Errors may include human mistakes where samples may be placed in wrong
instruments for analysis. If the bar-code label is slightly worn-off, then
the optical reader ceases to read the sample. The best alternative to
bar-code system is to employ RFID tags. RFID tags are known to speed up
processes and reduce turn-around time, making them ideal for clinical test
applications. Moreover, they only require a magnetic field at a remote
location where several samples can be read simultaneously, unlike a bar-code
optical reader where samples have to be read sequentially. In addition to
providing enhanced security over bar-code labels, RFID tags have also become
cheaper to implement due to lowered production costs. Research is being
performed to integrate RFID tags with micro-sensors for clinical
applications where not only will the sample be identified, but it's physical
and chemical composition will also be provided in real-time.

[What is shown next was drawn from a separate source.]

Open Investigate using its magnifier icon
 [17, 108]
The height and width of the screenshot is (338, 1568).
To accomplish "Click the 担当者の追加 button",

Integrating Molecular and Genomic/Proteomic Tests to LIS
Current lab tests occur when a patient comes to the hospital with a
problem and the physician orders for certain tests in order to diagnose the
problem. Molecular testing however, will predict the occurrence of a
possible disease by analyzing the biological molecules over time. A patient
may undergo several lab tests over time and its respective molecular data
will be analyzed over time to predict any pathological condition that may
affect the patient. Molecular testing will require many modifications to
existing LIS modules in which the system will have to incorporate reference
data. Proteomics/genomic testing analyzes the protein interaction in a
patient as well as his genealogical history. Developing the LIS to comply
with molecular and genomic testing opens the doorway to preventive medicine.
Medical Tourism influences LIS Implementation
Healthcare expenses are high in North America and Europe. Implementing
Healthcare Information Technology for patient related services at hospitals
in these regions is a matter of concern because of high initial investments,
employing skilled staff and renewing expensive contracts with IT service
providers. Additionally, there is an increasing demand for healthcare
related services in North America and Europe. The increasing pace of
healthcare related services in these regions far surpasses the capacity of
hospitals to implement its IT capabilities. As a result, many hospitals in
the United States, Canada, and Europe refer their patients to countries such
as India, Thailand, Singapore, Hong Kong, Philippines, etc for surgeries and
other healthcare related services. The medical tourism market in India alone
is expected to reach $ 2 Billion by 2012. The increase in medical tourism
therefore, directly affects the rate by which LIS can be implemented at
hospitals in the European and North American regions because they LIS needs
to be capable of transferring patient data across different nations.
Conclusion
The increasing trend for medical tourism, the demand for real-time web
enabled LIS, considering the possibility of replacing bar-codes with RFID at
labs and incorporating bioinformatics testing are all important factors that
LIS vendors need to consider in the coming years. Companies such as AGFA,
Cerner, iSOFT, Philips Medical, GE Healthcare, Siemens, McKesson, etc are
offering LIS products with basic and customizable solutions.
However, LIS vendors also need to consider many parameters that influence
the end-user (hospitals) in choosing an LIS product. These parameters
include government initiatives in specific regions, maintenance, training,
reliability, security, scalability, etc. Each hospital has its unique set of
requirements ranked from most important to least important. Taking the
European market as an example, factors such as the nation's budget, peoples'
expectations from healthcare sectors, per capita income, vary drastically in
each country. In addition to all these factors, many hospitals are concerned
with the LIS implementation time at their facilities. In most cases, the
improper communication between LIS vendors and hospitals has increased
expenses to both sides. The LIS vendors need to take better initiatives to
address all such challenges, and while they do, they also need to consider
the emerging trends in the LIS sector that demands a global presence.